- Origin: Australia
- Genres: Electronic; ambient; jazz; experimental;
- Occupation: Instrumentalist
- Instruments: Drums; sampler;

= Laurence Pike =

Drummer and electronic musician

Laurence Pike is an Australian drummer and electronic musician. He studied at Sydney Conservatorium of Music under Mike Nock. Pike has specialised in improvised music, "[integrating] everything from jazz to psych to ambient to ... experimental electronic".

Pike is a member of PVT (formerly Pivot) and Szun Waves (with Luke Abbott, and Jack Wyllie of Portico Quartet), a former member of Triosk, and released his debut solo album Distant Early Warning on The Leaf Label on 30 March 2018. That album was recorded on a drum kit and sampler in one day, and was described by All About Jazz as "a technological and spiritual jazz suite" and "a work of intense serenity".

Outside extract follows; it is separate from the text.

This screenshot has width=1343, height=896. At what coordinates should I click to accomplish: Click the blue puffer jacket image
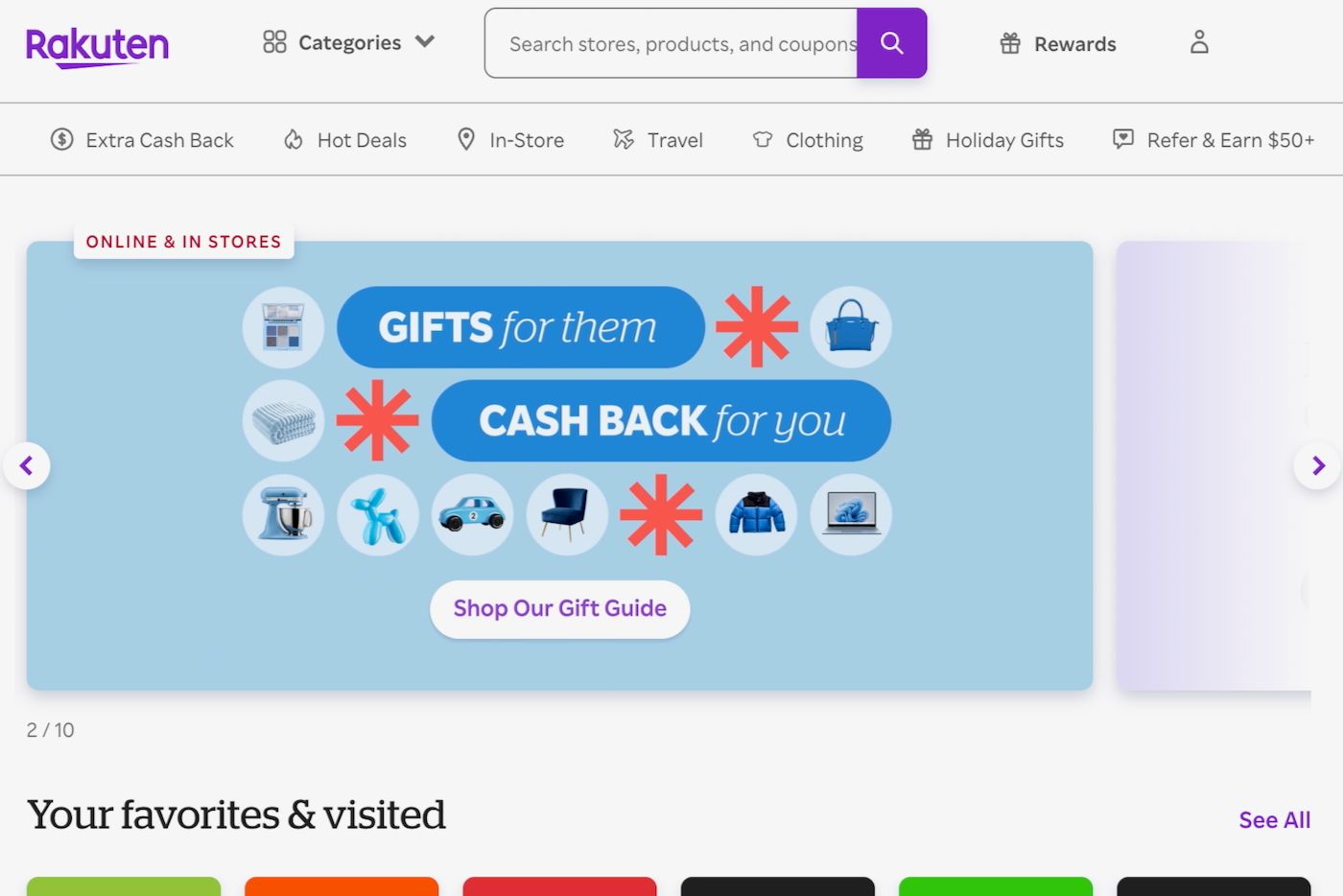click(756, 514)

Pike is a longstanding member of Jack Ladder & The Dreamlanders (featuring Kirin J. Callinan, Donny Benét), and regularly tours and records with Sarah Blasko, and 4AD recording artist D.D Dumbo.

==Discography==
===Studio albums===

List of studio albums, with selected details
| Title | Album details |
|---|---|
| Beginning and End of Knowing (with Mike Nock) | Released: October 2015; Label: FWM Records (FWM006); Formats: CD, LP, digital download; |
| Distant Early Warning | Released: 30 March 2018; Label: The Leaf Label (BAY 109); Formats: CD, LP, digital download, streaming; |
| Holy Spring | Released: 17 May 2019; Label: The Leaf Label (BAY 114); Formats: CD, LP, digital download, streaming; |
| Prophecy | Released: 24 July 2020; Label: The Leaf Label (BAY 123); Formats: CD, LP, digital download, streaming; |
| Possible Utopias for Jazz Quintet | Released: 29 May 2026; Label: Balmat (BALMAT21); Formats: CD, LP, digital download, streaming; |

==Awards and nominations==
===National Live Music Awards===
The National Live Music Awards (NLMAs) are a broad recognition of Australia's diverse live industry, celebrating the success of the Australian live scene. The awards commenced in 2016.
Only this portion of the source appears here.